» HOW TO COMPLETE THIS TASK
Examine the records and identify each line that includes the string "agent". Copy those lines.

☆ ☆ ☆

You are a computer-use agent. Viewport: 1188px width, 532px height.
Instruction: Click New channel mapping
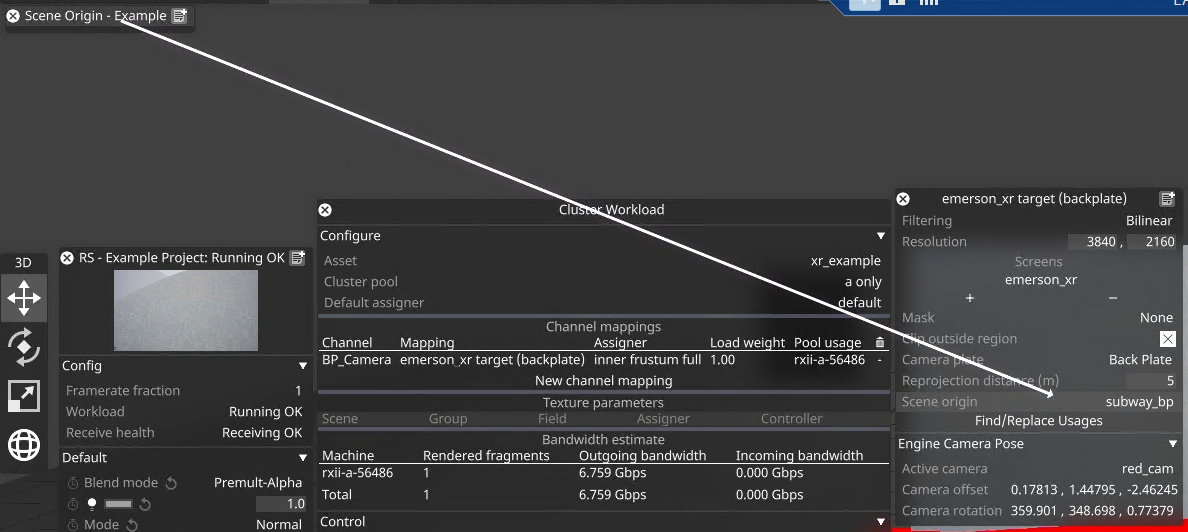[x=603, y=381]
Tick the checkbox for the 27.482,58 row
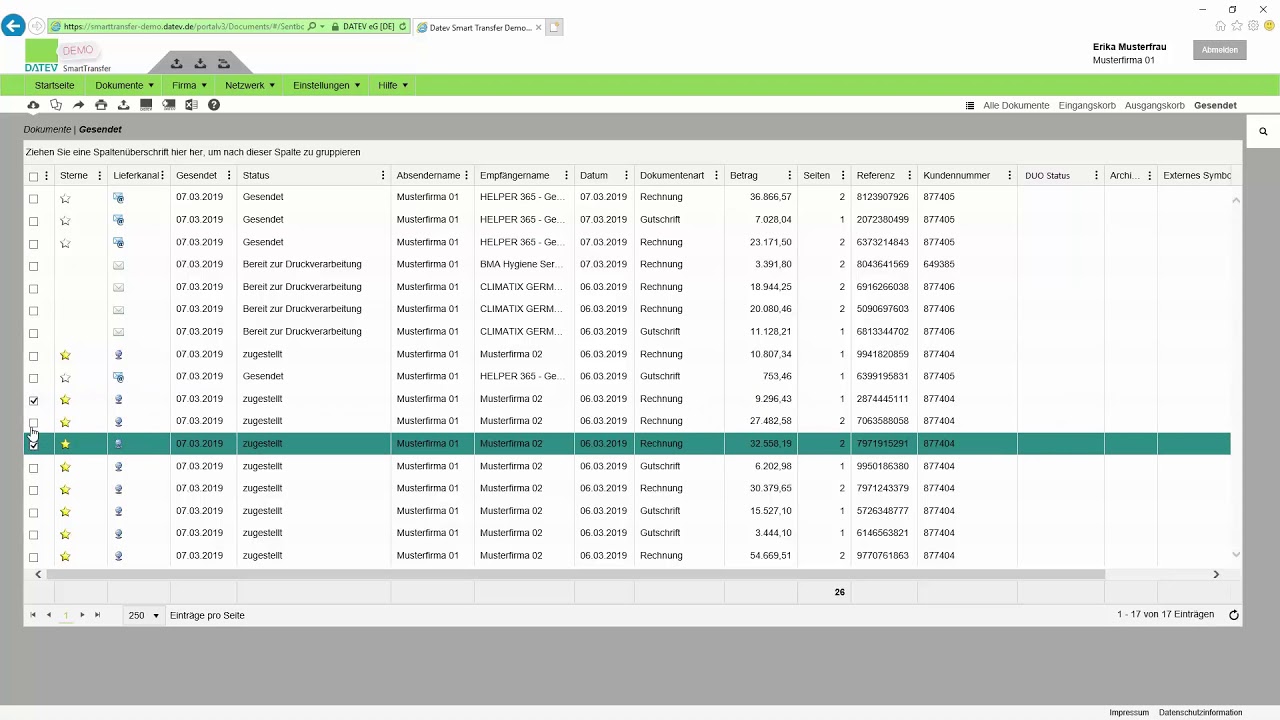The width and height of the screenshot is (1280, 720). pos(33,422)
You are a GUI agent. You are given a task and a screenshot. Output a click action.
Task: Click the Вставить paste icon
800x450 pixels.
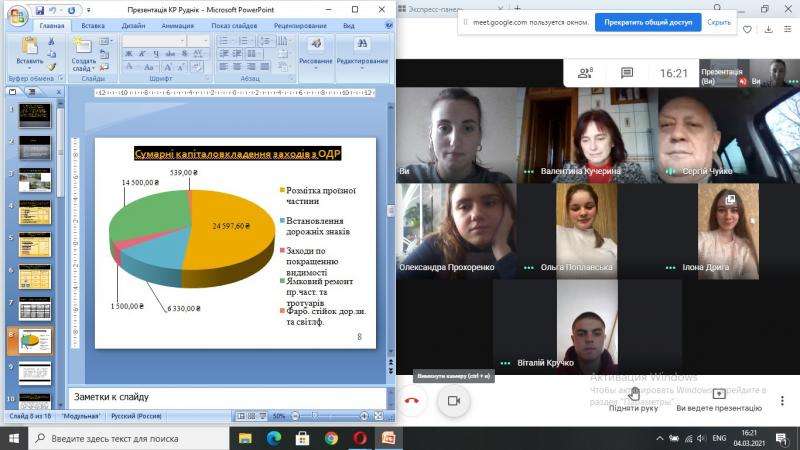(x=29, y=50)
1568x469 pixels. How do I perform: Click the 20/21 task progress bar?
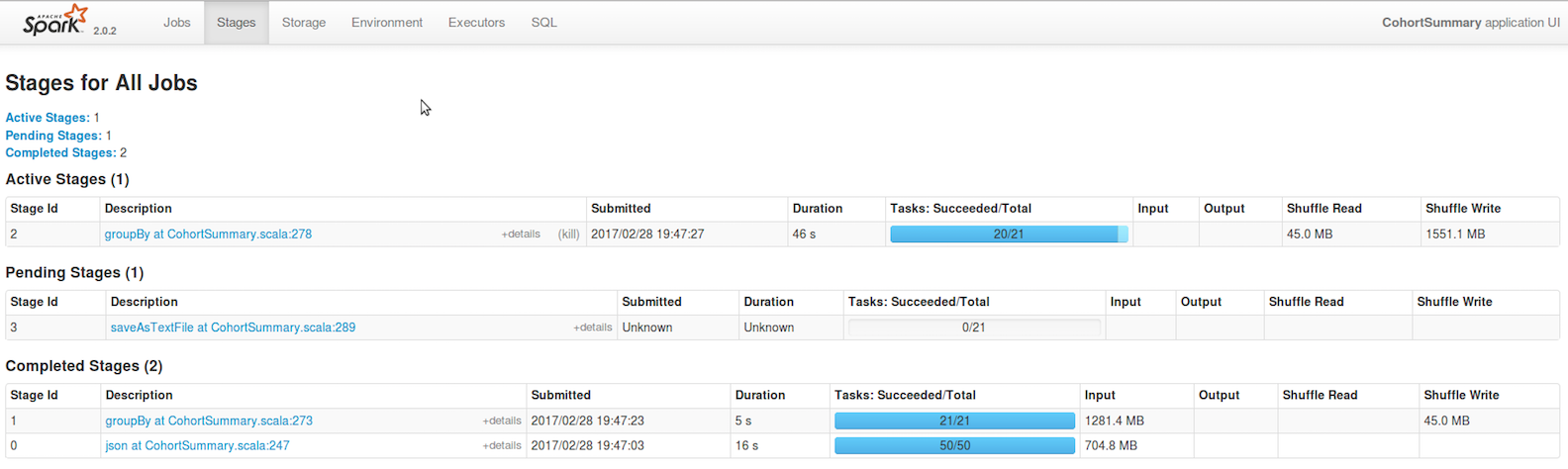click(x=1008, y=234)
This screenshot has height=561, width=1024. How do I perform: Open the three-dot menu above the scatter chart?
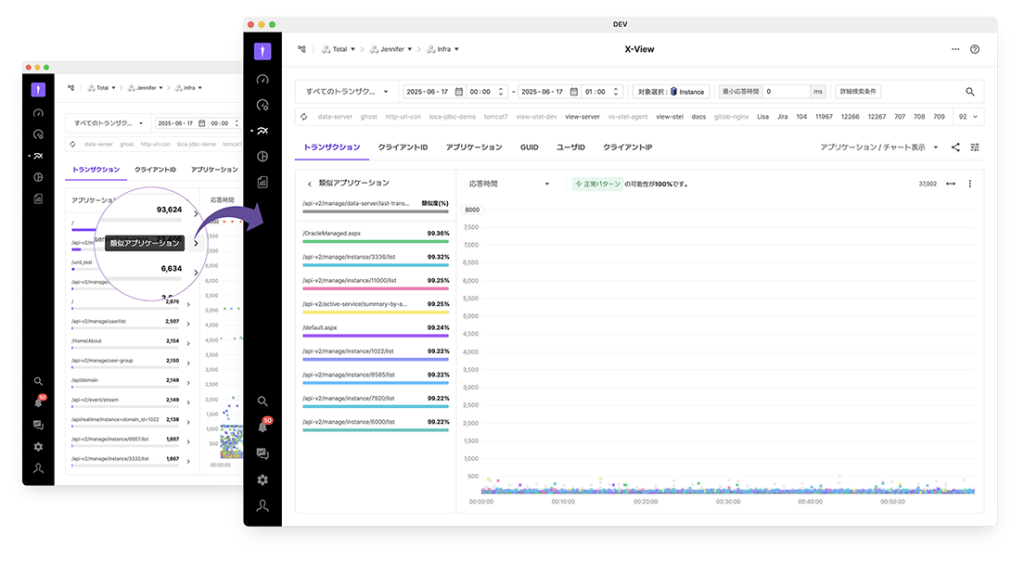click(x=970, y=184)
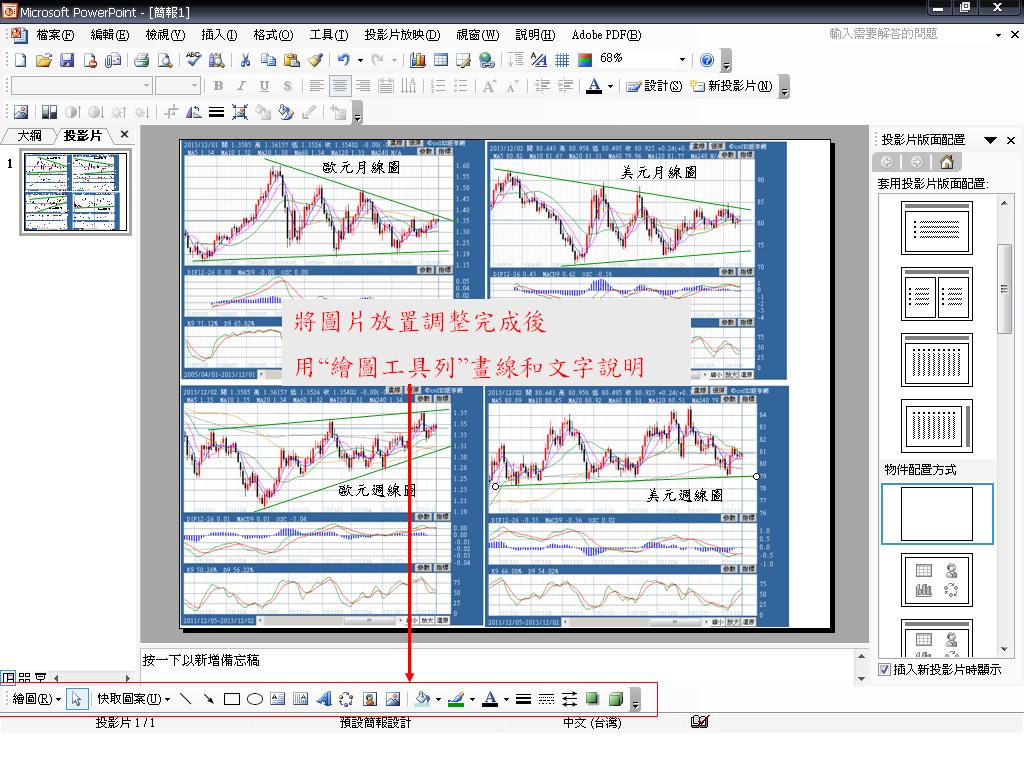1024x768 pixels.
Task: Click the Format Painter brush icon
Action: click(314, 60)
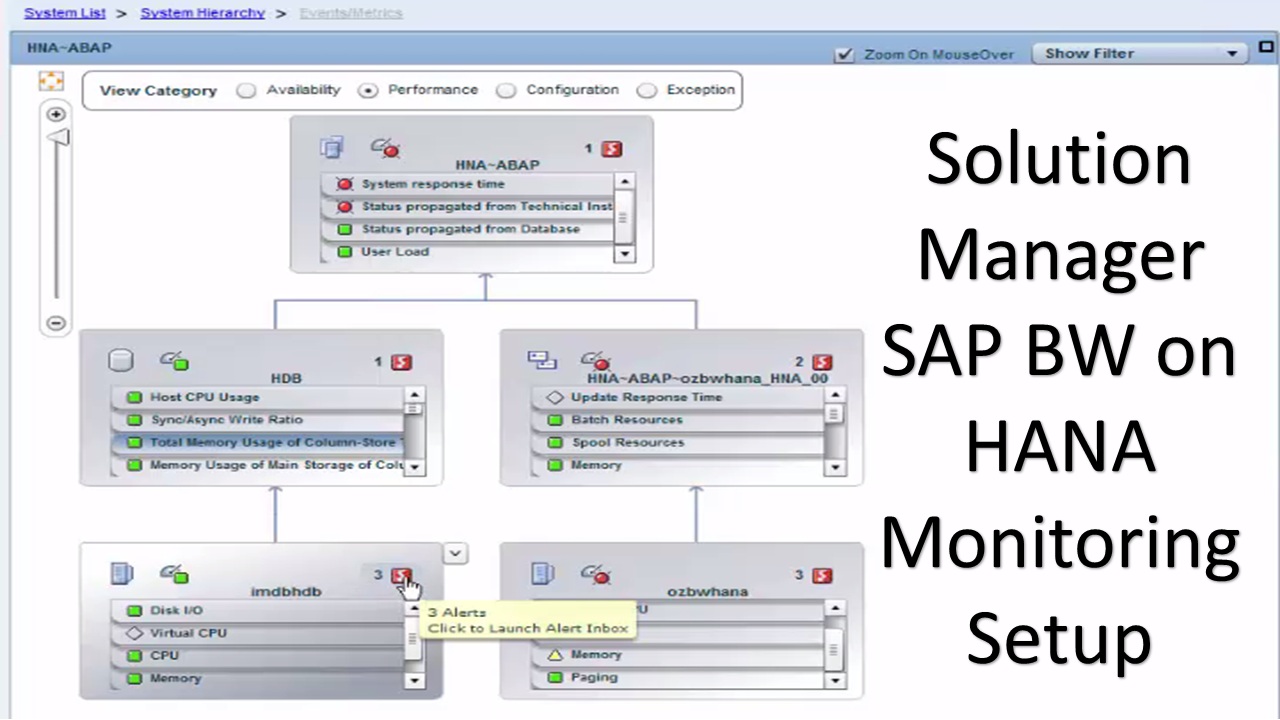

☆ ☆ ☆

» RESPONSE TO THIS EXERCISE
You are a computer-use agent. Viewport: 1188px width, 532px height.
You are a GUI agent. You are given a task and a screenshot. Output a click action.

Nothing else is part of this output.